Temos de usar máscara. Certo. Para o nosso bem e para o bem dos outros. Todos aceitam, embora alguns andem com a máscara pendurada na orelha como se isso protegesse alguma coisa. Sim a máscara já faz parte das nossas vidas, mas percebemos o que isso significa nas relações sociais? Equívocos. Pelo que não deixa ouvir e não deixa perceber. Deveremos falar mais alto? Tentar falar mais pausadamente?

Pode parecer estranho, mas temos de pensar nisto. Já vi muitos a discutirem por não terem percebido o que foi dito. Um diz “alhos” e o outro percebe “bugalhos”. Ouvimos, mas não percebemos o sentimento das palavras, seja ele a felicidade, a indignação, a interrogação ou tristeza. Falha a clareza da mensagem e isso baralha quem fala e quem ouve dando origem ao conflito. Somos animais sociais, agimos por reação a um conjunto de símbolos que importam na avaliação da comunicação. Parece estranho, mas temos de repensar a socialização e as interações sociais quando metade da cara está tapada.

O sorriso, falta o sorriso. Talvez tenhamos de aprender a sorrir com o olhar. E ao mesmo tempo, perceber que os direitos de cada um não podem apagar o bem-estar e a felicidade dos povos. O pretenso avanço das sociedades modernas com a sacralização dos direitos individuais não deve contrariar séculos e séculos de cooperação humana. Tenho visto, assistido e sentido muitas situações de quem se ache prioritário só porque sim.

Em que de repente sacam de todas as prorrogativas possíveis para exercer os seus direitos esquecendo a civilidade e o bom trato, seja numa fila de supermercado, num debate ou atendimento. Sobrevivemos, avançámos, melhorámos porque percebemos o valor da colaboração resultante da interação humana. Contudo, parece que muitos aproveitaram as regras de distância para se fecharem no eu como se só o seu eu importasse.

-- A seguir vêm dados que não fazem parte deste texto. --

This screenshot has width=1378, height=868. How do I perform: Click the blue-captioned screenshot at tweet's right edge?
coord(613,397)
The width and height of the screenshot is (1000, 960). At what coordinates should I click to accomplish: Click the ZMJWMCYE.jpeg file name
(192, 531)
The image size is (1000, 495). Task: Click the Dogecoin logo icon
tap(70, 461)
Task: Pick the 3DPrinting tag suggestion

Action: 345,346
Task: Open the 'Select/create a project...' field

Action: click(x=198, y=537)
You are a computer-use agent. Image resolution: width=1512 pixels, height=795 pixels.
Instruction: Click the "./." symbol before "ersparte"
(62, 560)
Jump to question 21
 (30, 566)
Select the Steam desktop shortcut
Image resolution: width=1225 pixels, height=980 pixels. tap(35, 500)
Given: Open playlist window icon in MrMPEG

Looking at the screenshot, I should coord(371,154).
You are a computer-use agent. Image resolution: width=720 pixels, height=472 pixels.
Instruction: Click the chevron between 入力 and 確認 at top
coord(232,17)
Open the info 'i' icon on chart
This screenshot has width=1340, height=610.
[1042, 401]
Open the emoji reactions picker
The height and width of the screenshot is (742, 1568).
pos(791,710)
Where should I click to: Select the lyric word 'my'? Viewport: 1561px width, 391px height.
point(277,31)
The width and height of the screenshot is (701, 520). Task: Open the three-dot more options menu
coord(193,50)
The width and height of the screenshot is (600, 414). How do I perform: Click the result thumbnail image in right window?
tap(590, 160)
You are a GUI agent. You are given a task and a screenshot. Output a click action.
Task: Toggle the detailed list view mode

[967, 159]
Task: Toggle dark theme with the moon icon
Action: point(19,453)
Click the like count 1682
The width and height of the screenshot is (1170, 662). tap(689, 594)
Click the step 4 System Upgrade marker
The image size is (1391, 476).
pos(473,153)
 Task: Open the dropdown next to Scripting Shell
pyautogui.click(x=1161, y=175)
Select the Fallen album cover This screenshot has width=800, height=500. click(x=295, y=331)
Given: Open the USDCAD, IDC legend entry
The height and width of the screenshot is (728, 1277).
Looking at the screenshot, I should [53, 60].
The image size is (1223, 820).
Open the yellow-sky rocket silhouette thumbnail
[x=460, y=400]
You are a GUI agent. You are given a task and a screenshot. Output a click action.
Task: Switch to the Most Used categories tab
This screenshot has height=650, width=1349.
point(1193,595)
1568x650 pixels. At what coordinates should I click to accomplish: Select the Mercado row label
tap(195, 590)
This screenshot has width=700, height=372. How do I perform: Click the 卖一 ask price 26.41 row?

Sei que sim, que não mudámos assim tanto. Que sempre existiram faltas de civismo e individualismos superlativos. E que os bons exemplos superam em grande escala os maus. Mas, temos de pensar como saltar do comodismo útil para o pragmatismo. Precisamos repensar a fragmentação do eu por oposição às conquistas do grupo. Sorrir com os olhos e cuidar a proximidade.